━━━ TEXTO FORNECIDO ━━━

Muro de Berlin-Lado Ocidental
Muro de Berlin
Poucas são as pessoas que conheço realmente livre de preconceitos, é difícil, vivemos em uma sociedade que oscila entre os julgamentos feitos pelas pessoas que nos criaram, as atitudes politicamente corretas ensinadas atualmente e a atitude muitas vezes reativa de pessoas que já passaram pelo preconceito.
 
Não vejo ganhos em nenhuma das três situações!
 
Os julgamentos que aprendemos na nossa formação são muitas vezes distorcidos, justificados pelo “sempre foi assim”, raramente questionados, como se fossem úteis para manter a situação que nos encontramos, uma espécie de zona de conforto.
 
Entretanto, acredito muito que tudo muda constantemente, assim não questionar o que “sempre foi assim” nos desconecta da realidade, criando a sensação ruim de que não estamos alinhados a nosso tempo, tão pouco encontraremos uma solução melhor para o problema.
 
Os politicamente corretos, ah, que me perdoem, mas tudo soa muito falso, sem sentimento, sem emoção, máquinas são politicamente corretas, prefiro atitudes humanas, que navegam pelo incerto e duvidoso, pelo sentimento e necessidade de cada momento. Tenho a certeza que a atitude politicamente correta evita problemas, mas não os resolve, e eu sou uma pessoa que prefere resolver meus problemas.
 
Por fim a reação, como nome já diz é uma ação em retorno, mas não algo que é feito espontaneamente, realmente não vejo algo ser corrigido a por uma ação que precisa do problema para existir.

━━━

:: O QUE FAZER ::
Escreva a continuação do texto sobre preconceitos, começando logo depois da última frase dele.

━━━ LISTAGEM DE DADOS ━━━

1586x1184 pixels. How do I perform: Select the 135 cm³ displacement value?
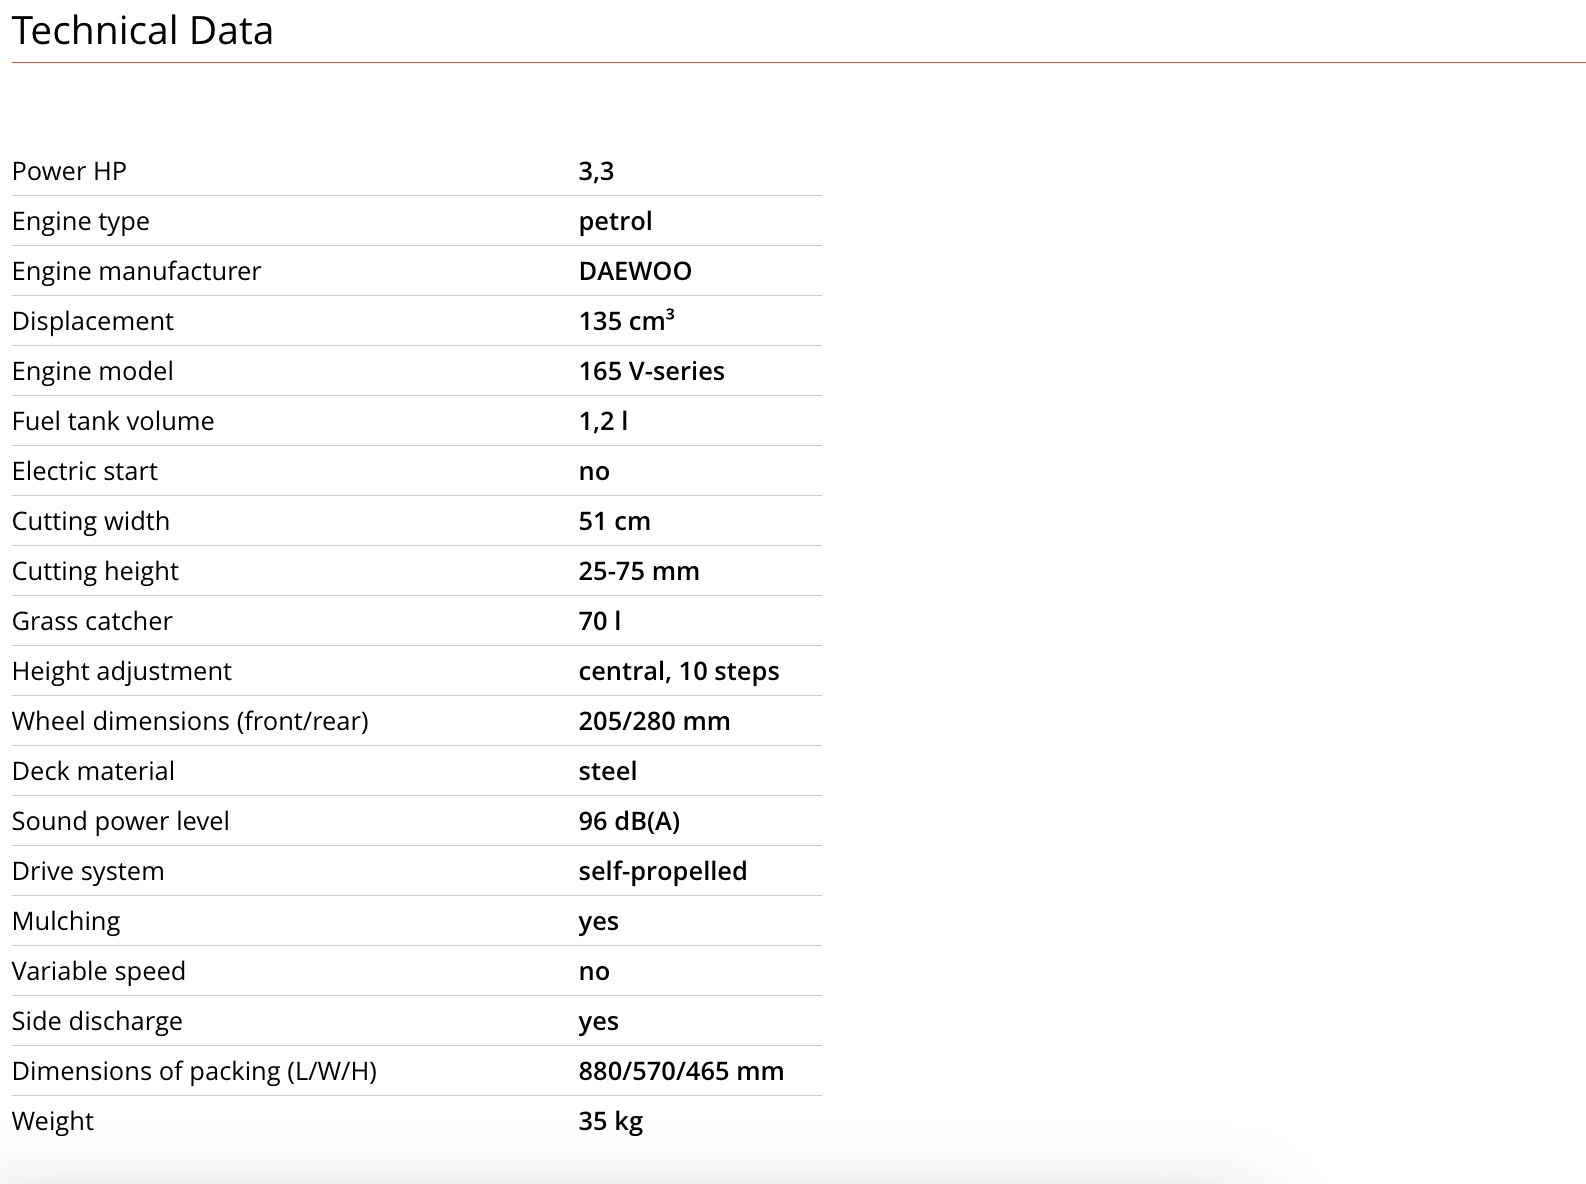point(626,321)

━━━
━━━ LISTAGEM DE DADOS ━━━

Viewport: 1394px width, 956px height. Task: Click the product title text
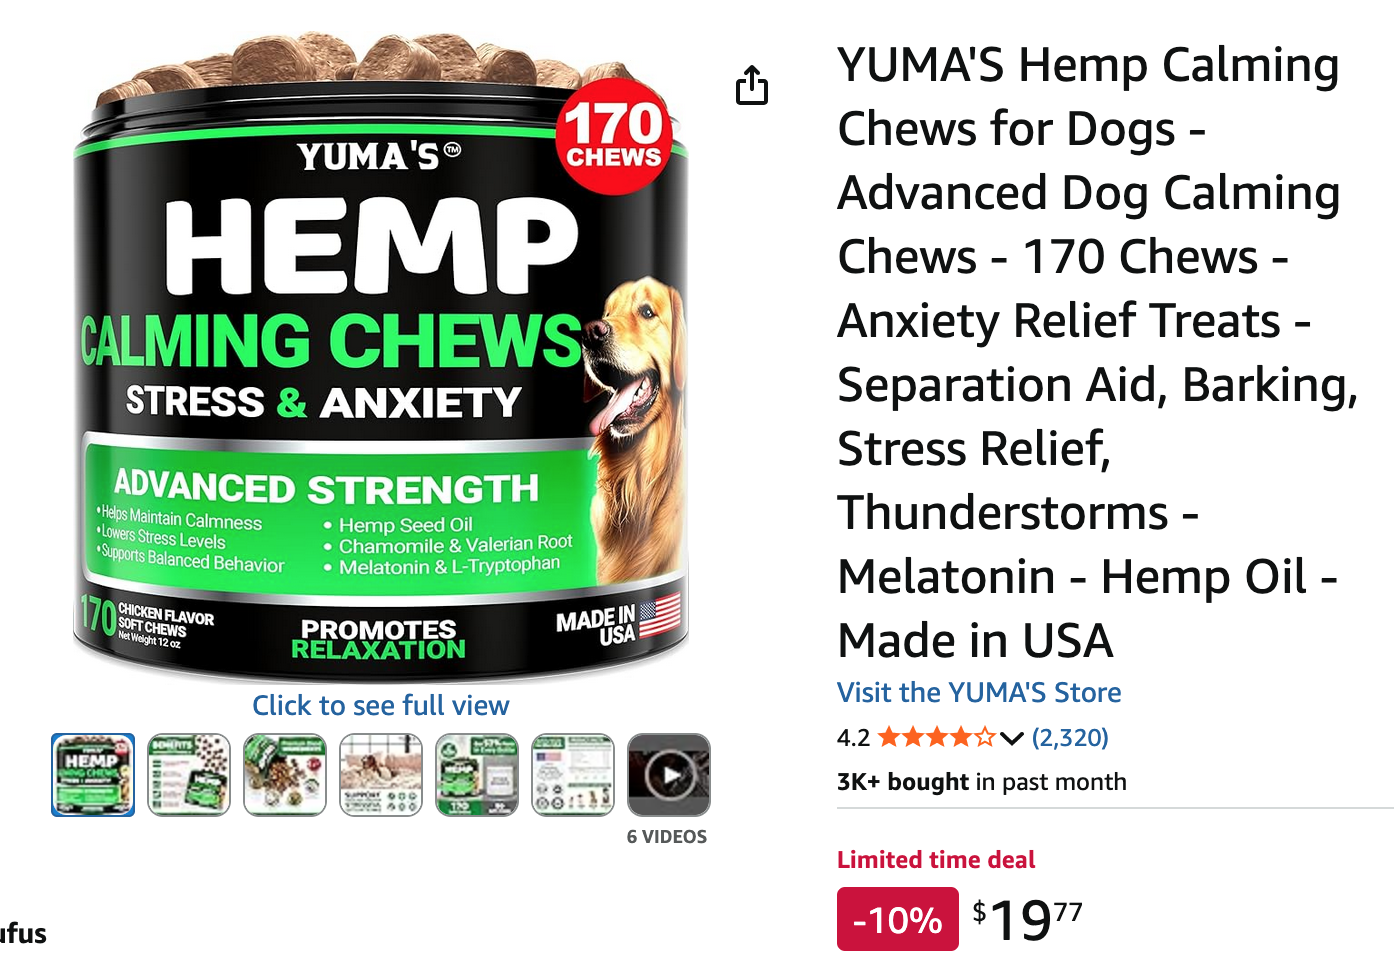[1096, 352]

━━━

:: RESPOSTA DO EXERCÍCIO ::
Se somarmos nosso desconhecimento de como agir corretamente aos medos e orgulhos que carregamos a equação fica bastante complexa. Eu não pretendo aqui dizer como ser o fazer mas vou contar uma história minha, ela me ensinou o quanto é tolo o preconceito, e como nos atrapalha e limita fortemente, é uma história antiga, quase 20 anos se passaram, mas que me marcou muito, nunca esqueci e mudou a maneira de me relacionar com muitos assuntos, espero que gostem.
 
Eu sempre gostei de viajar, tive a oportunidade de conhecer Berlin pouco tempo depois da queda do muro, a cidade estava em reforma, em meio a guindastes e canteiros de obras um pouco dos “dois mundos”, capitalista e comunista, ainda resistia, eu já gostava muito de fotografar e então, durante a semana que passei na cidade, vagava horas e horas em meio a vielas procurando resquícios perdidos de um outro tempo, que claro me renderiam fotos inesquecíveis.
 
Unter den Linden
Unter den Linden
  Naquela época entretanto embora minhas habilidades com mapas fossem razoáveis, minhas restrições de orçamento como estudante eram fortes, eu não comprava mapas, me virava com os exemplares turísticos que conseguia nas estações de trem.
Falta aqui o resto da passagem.